The rest of the game — the actual game. it could be argued — is dead boring. While I was messing around being a compulsive collector, I was able to upgrade a lot of skills and guns to “customize my experience.” Many of the story tasks, as I learned countless times (to my dismay), don’t really consider any of this and instead regularly lock off powers and most of your guns. This, combined with lifeless, repetitive, and rightly tiresome objectives, slowly depleted my enjoyment and turned the game into a horrible slog.

This came as a surprise to me as I never enjoy ancillary objectives more than the main game, especially in Saints Rows of the past. The freedom you have while roaming the open world is regularly undermined by the arbitrary whims of the story missions, and that just didn’t sit well with me — hence it being my third least-favorite game released this year that I played.

7 – Grand Theft Auto V

Before Grand Theft Auto V came out, I was steadfast in my insistence that I didn’t care about GTA V one jot.

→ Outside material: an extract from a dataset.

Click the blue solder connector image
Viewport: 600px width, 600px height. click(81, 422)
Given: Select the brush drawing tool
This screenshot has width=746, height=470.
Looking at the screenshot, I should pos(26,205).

As is usually the case with massive titles, my resolve weakened about a week before it came out, so I decided to order it from the Amazon after all. There really is something powerful around the video game zeitgeist — that crushing need to play a game as soon as possible even if you aren’t planning on talking about it to anyone else.

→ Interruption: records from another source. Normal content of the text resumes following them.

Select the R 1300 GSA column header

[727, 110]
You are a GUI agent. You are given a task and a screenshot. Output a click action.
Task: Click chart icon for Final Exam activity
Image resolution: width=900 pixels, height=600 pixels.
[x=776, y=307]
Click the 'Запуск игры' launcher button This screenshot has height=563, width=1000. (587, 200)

As it happened, a lot of other people had also ordered it from Amazon, and Royal Mail had trouble getting all its deliveries made that day. This resulted in me standing in the rain, chain-smoking fags, staring longingly at red vans and postmen like some grown-up orphan who never gave up hope of finding his lost parents. I played Resident Evil: Operation Raccoon City instead and eventually received my copy of GTA several days late.

GTA V is a condensation of the mundanity of our lives. It is a game set in a wonderful representation of the modern world, and its beauty and detail are really rather impressive. Like Saints Row IV, it’s really boring as well. Once I got over the scale of the world and had driven around for a decent amount of time, I started to tire of the repetitive and archaic mission design. GTA V is, for me anyway, a more mechanically sound GTA III and almost nothing more. Everything about the game is really great except for the story, which I just found dull. As with every GTA I’ve ever played, I’ve had to take a long break — though I’ll likely go back and finish it next year.

6 – DmC: Devil May Cry

DmC

I don’t like the other Devil May Cry games because they are too hard. I played this one on Easy difficulty and had a very enjoyable time, all told. It’s sometimes funny, sometimes “wow,” and only a little bit frustrating.

The beginning is uninspired, and so is the end, but the middle is absolutely fantastic. The upside-down world, the TV ident, and the slow-motion jumping-chase are three of the most memorable examples of art direction and level design I’ve encountered this year. It’s a shame that the last third of the game is so boring and drab with its “caverns and corridors” approach because that really soured me on the whole experience.

I tend to button-bash a bit too much, but DmC made me want to learn as much as my feeble hands could manage, so I ended up enjoying the combat quite a bit even on that pathetically low difficulty. Also, my good friend Martin did QA on this and is one of the first people to be seen in the video next to the credits. His mom was dead happy when I pointed that out and he showed her.